▶ **Input records**

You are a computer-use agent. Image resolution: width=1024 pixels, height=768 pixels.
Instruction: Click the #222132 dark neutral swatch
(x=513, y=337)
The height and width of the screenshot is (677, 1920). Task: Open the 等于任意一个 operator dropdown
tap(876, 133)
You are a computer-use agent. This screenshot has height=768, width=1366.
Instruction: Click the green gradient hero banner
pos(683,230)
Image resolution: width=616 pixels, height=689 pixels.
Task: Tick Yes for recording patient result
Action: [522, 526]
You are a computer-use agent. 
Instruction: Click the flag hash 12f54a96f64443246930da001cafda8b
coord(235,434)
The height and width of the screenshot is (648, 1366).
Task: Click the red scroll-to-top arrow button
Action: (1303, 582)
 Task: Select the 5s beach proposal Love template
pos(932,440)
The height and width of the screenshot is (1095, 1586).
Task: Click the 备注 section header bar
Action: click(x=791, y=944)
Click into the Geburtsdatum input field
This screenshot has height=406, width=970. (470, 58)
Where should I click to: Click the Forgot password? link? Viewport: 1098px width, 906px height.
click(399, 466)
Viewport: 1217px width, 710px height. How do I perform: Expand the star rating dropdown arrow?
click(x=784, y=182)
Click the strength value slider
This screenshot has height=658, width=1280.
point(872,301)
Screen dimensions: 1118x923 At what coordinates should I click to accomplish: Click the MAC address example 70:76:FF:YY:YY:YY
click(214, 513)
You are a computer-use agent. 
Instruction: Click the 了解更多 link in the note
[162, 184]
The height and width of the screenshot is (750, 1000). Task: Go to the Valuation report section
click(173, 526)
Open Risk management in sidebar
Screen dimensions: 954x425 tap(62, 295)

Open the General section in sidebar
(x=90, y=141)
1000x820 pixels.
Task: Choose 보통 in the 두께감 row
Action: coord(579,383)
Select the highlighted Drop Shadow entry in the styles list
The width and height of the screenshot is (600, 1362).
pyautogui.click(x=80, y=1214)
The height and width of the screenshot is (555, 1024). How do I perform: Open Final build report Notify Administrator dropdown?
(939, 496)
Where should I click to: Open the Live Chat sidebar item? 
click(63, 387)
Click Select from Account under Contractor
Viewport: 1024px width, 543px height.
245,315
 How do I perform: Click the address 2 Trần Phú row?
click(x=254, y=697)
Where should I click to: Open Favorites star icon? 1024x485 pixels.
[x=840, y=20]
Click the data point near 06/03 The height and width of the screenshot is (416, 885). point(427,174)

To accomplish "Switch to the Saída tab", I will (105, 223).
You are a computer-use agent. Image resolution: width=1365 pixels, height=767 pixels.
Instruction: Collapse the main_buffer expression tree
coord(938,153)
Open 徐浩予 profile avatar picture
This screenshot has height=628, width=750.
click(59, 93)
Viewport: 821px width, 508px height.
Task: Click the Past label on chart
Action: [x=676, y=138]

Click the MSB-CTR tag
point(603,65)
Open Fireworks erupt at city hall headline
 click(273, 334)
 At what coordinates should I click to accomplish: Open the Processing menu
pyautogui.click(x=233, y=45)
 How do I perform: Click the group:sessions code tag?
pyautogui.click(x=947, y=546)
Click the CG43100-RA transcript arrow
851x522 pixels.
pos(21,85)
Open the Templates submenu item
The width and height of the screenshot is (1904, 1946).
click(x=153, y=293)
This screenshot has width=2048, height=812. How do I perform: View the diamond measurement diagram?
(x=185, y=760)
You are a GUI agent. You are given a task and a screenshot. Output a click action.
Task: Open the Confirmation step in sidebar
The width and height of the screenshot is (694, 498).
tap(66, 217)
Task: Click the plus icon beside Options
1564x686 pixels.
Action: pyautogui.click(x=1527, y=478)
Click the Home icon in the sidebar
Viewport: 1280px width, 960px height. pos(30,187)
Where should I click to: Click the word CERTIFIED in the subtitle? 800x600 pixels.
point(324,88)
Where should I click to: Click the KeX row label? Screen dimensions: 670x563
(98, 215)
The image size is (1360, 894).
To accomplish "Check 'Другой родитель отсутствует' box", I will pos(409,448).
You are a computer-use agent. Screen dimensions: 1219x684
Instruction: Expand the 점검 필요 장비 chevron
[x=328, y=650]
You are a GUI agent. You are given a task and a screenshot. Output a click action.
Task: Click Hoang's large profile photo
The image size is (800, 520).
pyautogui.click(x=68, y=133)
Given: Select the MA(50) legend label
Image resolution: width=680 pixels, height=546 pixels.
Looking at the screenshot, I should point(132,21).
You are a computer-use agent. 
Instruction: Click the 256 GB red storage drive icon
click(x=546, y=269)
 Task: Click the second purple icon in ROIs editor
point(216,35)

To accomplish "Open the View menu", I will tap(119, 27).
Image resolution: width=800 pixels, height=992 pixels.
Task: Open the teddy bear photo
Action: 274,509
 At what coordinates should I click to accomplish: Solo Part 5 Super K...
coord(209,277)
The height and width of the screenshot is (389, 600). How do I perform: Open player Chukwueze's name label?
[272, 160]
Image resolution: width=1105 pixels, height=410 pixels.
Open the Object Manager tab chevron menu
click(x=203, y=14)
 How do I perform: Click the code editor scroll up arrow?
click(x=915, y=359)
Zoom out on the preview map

▶ **Task**
From the data above, return every line from the line that has "Where should I click to: Click the KeX" up to and including the line that has "Given: Select the MA(50) legend label", exactly.

▶ **Answer**
Where should I click to: Click the KeX row label? Screen dimensions: 670x563
(98, 215)
The image size is (1360, 894).
To accomplish "Check 'Другой родитель отсутствует' box", I will pos(409,448).
You are a computer-use agent. Screen dimensions: 1219x684
Instruction: Expand the 점검 필요 장비 chevron
[x=328, y=650]
You are a GUI agent. You are given a task and a screenshot. Output a click action.
Task: Click Hoang's large profile photo
The image size is (800, 520).
pyautogui.click(x=68, y=133)
Given: Select the MA(50) legend label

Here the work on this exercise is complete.